*** Opening MATERIAL FOR THIS TASK ***

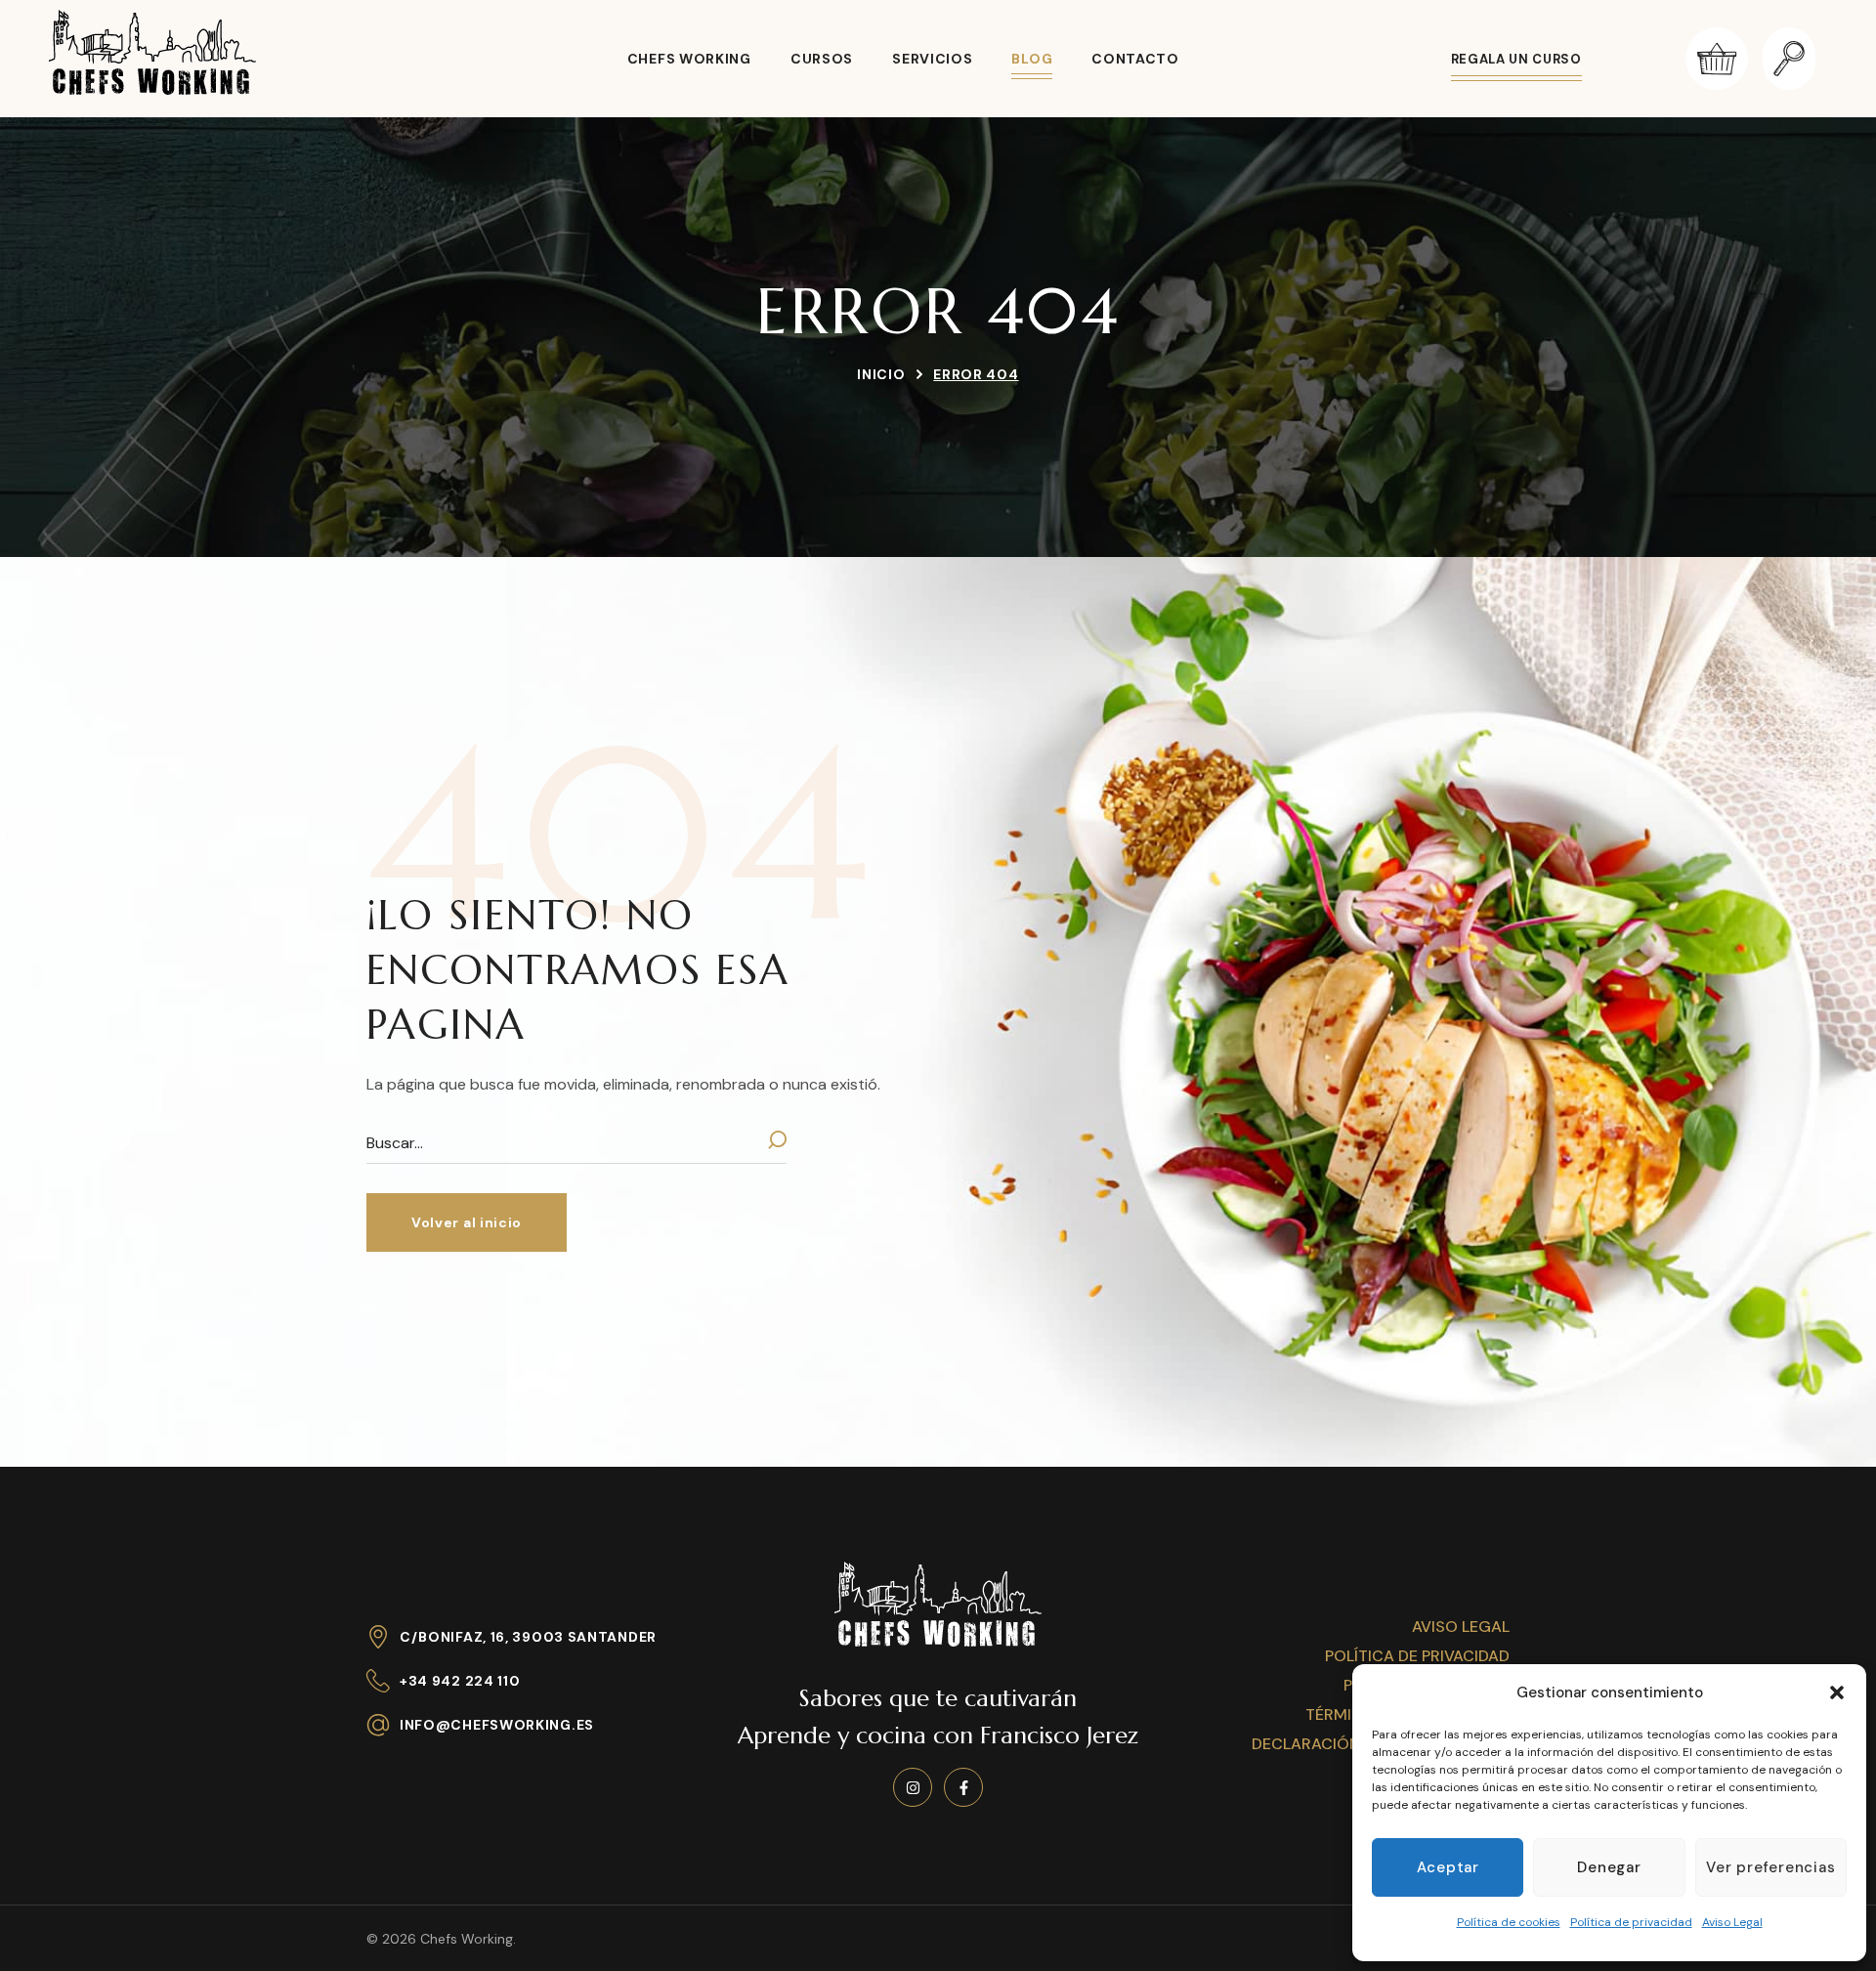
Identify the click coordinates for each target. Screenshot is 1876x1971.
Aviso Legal (1732, 1922)
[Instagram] (912, 1787)
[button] (1837, 1692)
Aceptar (1448, 1867)
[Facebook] (963, 1787)
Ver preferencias (1770, 1867)
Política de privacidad (1631, 1922)
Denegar (1609, 1867)
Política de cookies (1508, 1922)
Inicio (881, 374)
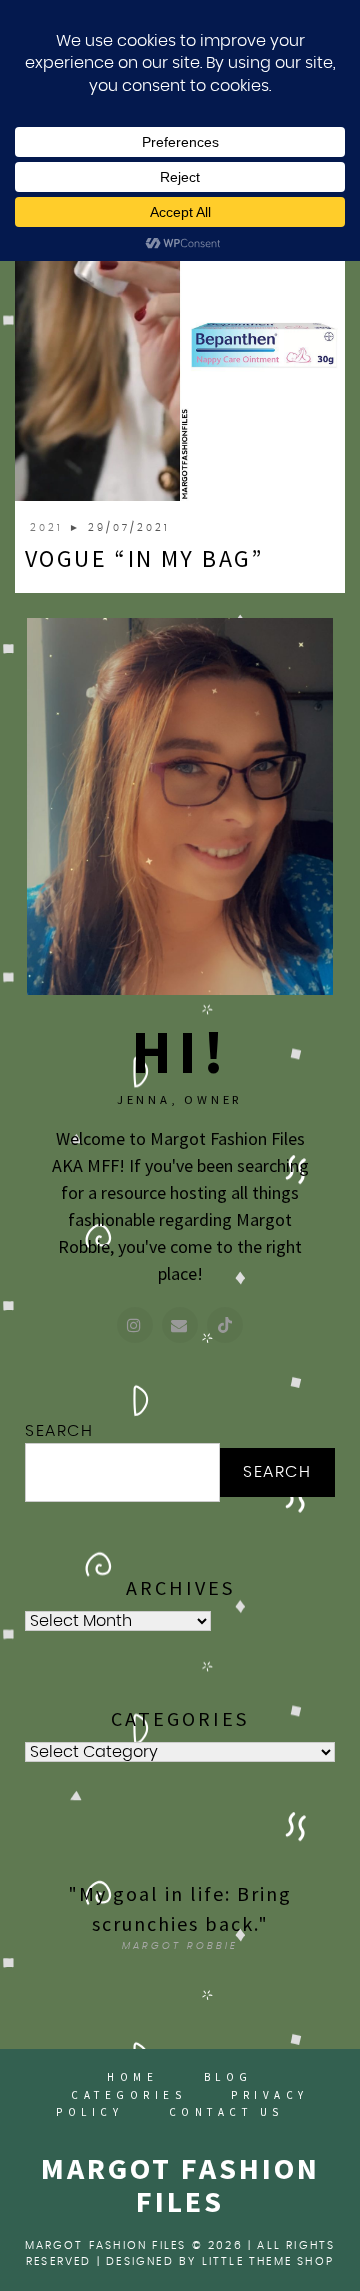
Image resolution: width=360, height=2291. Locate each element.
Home (132, 2077)
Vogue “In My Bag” (144, 558)
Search (59, 1431)
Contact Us (226, 2112)
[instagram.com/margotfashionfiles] (135, 1325)
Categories (128, 2095)
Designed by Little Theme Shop (220, 2261)
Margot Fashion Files (180, 2184)
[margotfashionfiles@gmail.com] (180, 1325)
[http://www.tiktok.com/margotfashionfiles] (225, 1325)
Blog (228, 2077)
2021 (49, 528)
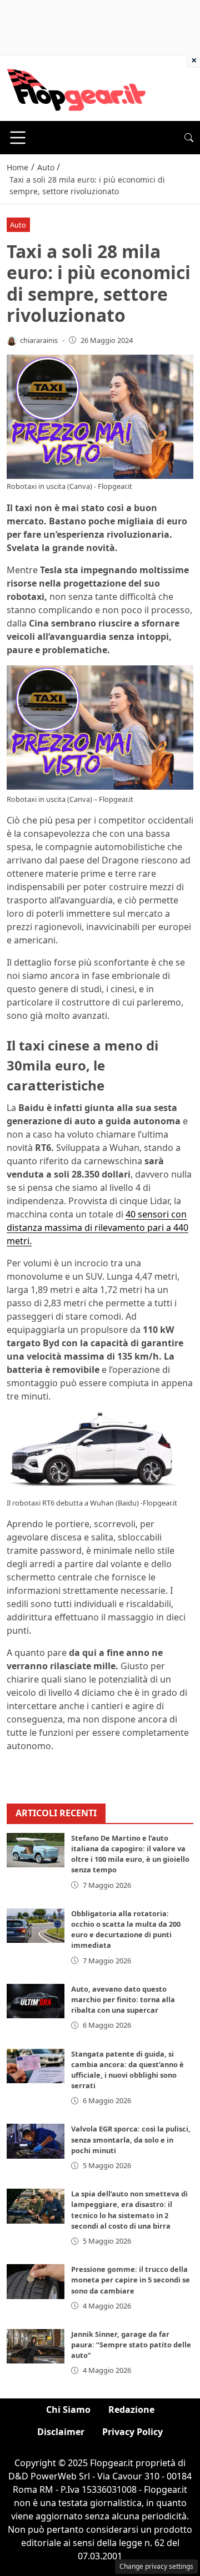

*** Closing MATERIAL FOR THIS TASK ***

> _WORK TASK_: Repeat every record above exactly, but drop the pictures.

> _REPLY_:
Identify the click coordinates for each target. Screenshot is 1876x1971.
Aviso Legal (1732, 1922)
[Instagram] (912, 1787)
[button] (1837, 1692)
Aceptar (1448, 1867)
[Facebook] (963, 1787)
Ver preferencias (1770, 1867)
Política de privacidad (1631, 1922)
Denegar (1609, 1867)
Política de cookies (1508, 1922)
Inicio (881, 374)
Image resolution: width=360, height=2291. Locate each element.
Home (132, 2077)
Vogue “In My Bag” (144, 558)
Search (59, 1431)
Contact Us (226, 2112)
[instagram.com/margotfashionfiles] (135, 1325)
Categories (128, 2095)
Designed by Little Theme Shop (220, 2261)
Margot Fashion Files (180, 2184)
[margotfashionfiles@gmail.com] (180, 1325)
[http://www.tiktok.com/margotfashionfiles] (225, 1325)
Blog (228, 2077)
2021 (49, 528)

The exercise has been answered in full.